In an official statement, Ansari said, “While the overall impact will still have to be evaluated in some time, we will be forced to redraw our plans for the Indian market based on future projections in this scenario.”

“The taxes on this industry are already very high and this increase in cess rate will be detrimental to the luxury car industry as we will be forced to hike our prices to levels higher than pre-GST period.”

The Union Cabinet chaired by Prime Minister Narendra Modi, on Wednesday (30 August), has given its approval to the proposal of the Finance Ministry to promulgate an ordinance to suitably amend the Goods and Services Tax (Compensation to States) Act, 2017.

The approval would allow to increase the maximum rate at which the Compensation Cess can be levied from 15 per cent to 25 per cent on luxury and large vehicles.

The issue regarding the increase in effective rate of Compensation Cess on motor vehicles will be examined by the GST Council in due course.

> [ITEMS]
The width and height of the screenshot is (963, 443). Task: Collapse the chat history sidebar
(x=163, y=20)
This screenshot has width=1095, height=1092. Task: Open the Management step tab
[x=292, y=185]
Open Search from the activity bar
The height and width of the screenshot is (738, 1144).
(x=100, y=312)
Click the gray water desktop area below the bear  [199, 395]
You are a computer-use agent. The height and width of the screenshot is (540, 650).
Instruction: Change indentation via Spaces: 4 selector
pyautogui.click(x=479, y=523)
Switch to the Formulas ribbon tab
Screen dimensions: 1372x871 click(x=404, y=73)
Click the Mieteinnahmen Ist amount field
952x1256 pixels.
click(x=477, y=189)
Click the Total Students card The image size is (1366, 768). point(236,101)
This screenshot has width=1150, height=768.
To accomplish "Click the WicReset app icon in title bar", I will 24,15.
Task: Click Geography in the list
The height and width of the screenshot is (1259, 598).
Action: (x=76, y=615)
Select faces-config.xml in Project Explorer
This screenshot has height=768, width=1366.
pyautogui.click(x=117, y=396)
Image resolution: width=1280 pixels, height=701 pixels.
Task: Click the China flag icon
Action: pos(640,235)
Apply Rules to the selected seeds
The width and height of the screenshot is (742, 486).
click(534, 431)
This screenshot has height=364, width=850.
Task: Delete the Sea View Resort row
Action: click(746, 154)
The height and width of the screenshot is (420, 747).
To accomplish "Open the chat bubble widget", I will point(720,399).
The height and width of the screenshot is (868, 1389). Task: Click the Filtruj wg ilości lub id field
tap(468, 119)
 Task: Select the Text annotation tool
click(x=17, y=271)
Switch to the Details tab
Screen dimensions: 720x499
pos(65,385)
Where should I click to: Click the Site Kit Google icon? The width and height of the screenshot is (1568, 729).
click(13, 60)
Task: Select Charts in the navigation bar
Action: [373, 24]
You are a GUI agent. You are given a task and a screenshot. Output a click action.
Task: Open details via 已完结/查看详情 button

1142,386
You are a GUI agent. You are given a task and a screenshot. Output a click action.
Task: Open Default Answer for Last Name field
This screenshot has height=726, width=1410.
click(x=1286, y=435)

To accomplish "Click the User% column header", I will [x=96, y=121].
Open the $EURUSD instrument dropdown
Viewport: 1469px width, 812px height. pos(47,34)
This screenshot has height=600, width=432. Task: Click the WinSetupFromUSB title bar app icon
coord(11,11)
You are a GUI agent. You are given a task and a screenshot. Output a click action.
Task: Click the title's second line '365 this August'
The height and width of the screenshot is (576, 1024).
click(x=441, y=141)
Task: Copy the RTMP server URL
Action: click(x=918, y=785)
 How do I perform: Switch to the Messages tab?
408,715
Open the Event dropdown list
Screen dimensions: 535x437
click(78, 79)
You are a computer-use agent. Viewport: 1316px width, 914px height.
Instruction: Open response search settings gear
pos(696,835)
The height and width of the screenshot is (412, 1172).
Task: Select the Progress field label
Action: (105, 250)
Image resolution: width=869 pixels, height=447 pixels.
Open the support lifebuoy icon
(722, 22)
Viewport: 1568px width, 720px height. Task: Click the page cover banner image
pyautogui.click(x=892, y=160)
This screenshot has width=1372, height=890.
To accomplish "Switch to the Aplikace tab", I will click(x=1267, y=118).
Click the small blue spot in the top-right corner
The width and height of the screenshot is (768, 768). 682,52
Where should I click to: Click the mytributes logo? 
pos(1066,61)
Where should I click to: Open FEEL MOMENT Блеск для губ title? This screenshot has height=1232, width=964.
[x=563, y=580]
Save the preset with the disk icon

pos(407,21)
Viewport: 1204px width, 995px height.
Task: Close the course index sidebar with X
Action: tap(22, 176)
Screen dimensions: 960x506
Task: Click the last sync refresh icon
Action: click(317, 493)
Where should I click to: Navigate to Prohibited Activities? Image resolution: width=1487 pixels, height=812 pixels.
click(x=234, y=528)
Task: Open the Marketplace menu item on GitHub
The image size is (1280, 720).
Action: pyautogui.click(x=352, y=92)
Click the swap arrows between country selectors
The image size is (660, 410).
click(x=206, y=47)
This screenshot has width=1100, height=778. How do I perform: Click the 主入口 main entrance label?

> [SET TASK 1] List every government body named in the passage on the cess increase for luxury cars.
> [SET TASK 2] Write the next few sentences of the passage on the cess increase for luxury cars.

> [RESPONSE 1]
Union Cabinet
Finance Ministry
GST Council

> [RESPONSE 2]
The luxury car industry in India, while small in volumes, still contributes over 10 percent in value. While the segment definitely needs more positive initiatives from the government to be able to deliver a bigger contribution to the Indian economy, this scenario is clearly a setback.

Ansari added, “We request the GST Council to carefully evaluate the negative impact on this and, if a decision is taken on a 10 per cent cess increase, postpone the implementation for another 6-12 months to evaluate the real impact of the GST on the automobile sector, in particular the luxury segment.”

“This will surely prove that the overall effect with a lower cess percentage of 15 per cent is generating higher tax revenues than expected.”